*PROBLEM REQUIREMENTS*. Report back the lines in this listing that carry the string "computer".

*GIVEN ENTRIES*.
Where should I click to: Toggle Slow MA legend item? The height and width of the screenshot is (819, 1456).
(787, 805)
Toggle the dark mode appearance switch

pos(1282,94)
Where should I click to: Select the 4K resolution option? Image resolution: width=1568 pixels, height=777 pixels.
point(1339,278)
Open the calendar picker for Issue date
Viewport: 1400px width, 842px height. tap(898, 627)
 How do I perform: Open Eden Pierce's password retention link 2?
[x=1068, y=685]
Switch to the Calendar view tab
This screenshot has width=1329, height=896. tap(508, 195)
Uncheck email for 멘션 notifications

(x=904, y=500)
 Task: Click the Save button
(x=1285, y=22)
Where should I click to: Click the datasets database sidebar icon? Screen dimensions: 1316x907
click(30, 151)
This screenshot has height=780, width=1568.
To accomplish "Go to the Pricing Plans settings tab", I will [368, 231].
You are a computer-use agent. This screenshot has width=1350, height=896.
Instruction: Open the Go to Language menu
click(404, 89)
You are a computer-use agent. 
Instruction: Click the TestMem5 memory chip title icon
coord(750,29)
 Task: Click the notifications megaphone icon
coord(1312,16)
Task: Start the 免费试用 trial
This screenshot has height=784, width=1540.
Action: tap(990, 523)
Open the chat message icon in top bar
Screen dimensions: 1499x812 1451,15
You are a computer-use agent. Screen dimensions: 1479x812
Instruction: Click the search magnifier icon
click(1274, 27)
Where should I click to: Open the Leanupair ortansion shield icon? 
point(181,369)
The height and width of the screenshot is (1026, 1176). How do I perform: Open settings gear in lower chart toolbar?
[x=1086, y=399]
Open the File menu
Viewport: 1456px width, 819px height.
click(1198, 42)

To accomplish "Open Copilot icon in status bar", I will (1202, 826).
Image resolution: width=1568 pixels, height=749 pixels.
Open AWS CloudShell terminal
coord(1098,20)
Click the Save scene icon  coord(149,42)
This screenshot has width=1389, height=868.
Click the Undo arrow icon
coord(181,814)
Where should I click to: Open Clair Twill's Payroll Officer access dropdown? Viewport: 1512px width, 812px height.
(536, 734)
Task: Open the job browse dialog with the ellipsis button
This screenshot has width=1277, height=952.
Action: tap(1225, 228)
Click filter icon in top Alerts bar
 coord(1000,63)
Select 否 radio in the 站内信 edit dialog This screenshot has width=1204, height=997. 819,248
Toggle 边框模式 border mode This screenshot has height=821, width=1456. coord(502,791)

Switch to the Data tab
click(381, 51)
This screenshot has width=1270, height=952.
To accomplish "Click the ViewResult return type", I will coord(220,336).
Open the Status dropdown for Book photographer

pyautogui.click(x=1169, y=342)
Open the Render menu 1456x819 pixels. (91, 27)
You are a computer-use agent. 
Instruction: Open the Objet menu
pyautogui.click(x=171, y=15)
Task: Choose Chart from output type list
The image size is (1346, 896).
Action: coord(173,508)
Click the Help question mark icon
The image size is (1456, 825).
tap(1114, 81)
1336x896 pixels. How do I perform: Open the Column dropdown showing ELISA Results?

*EXERCISE OUTPUT*.
You are a computer-use agent. This screenshot has width=1350, height=896.
You are a computer-use agent. 
You are a computer-use agent. Screen dimensions: 1479x812
You are a computer-use agent. 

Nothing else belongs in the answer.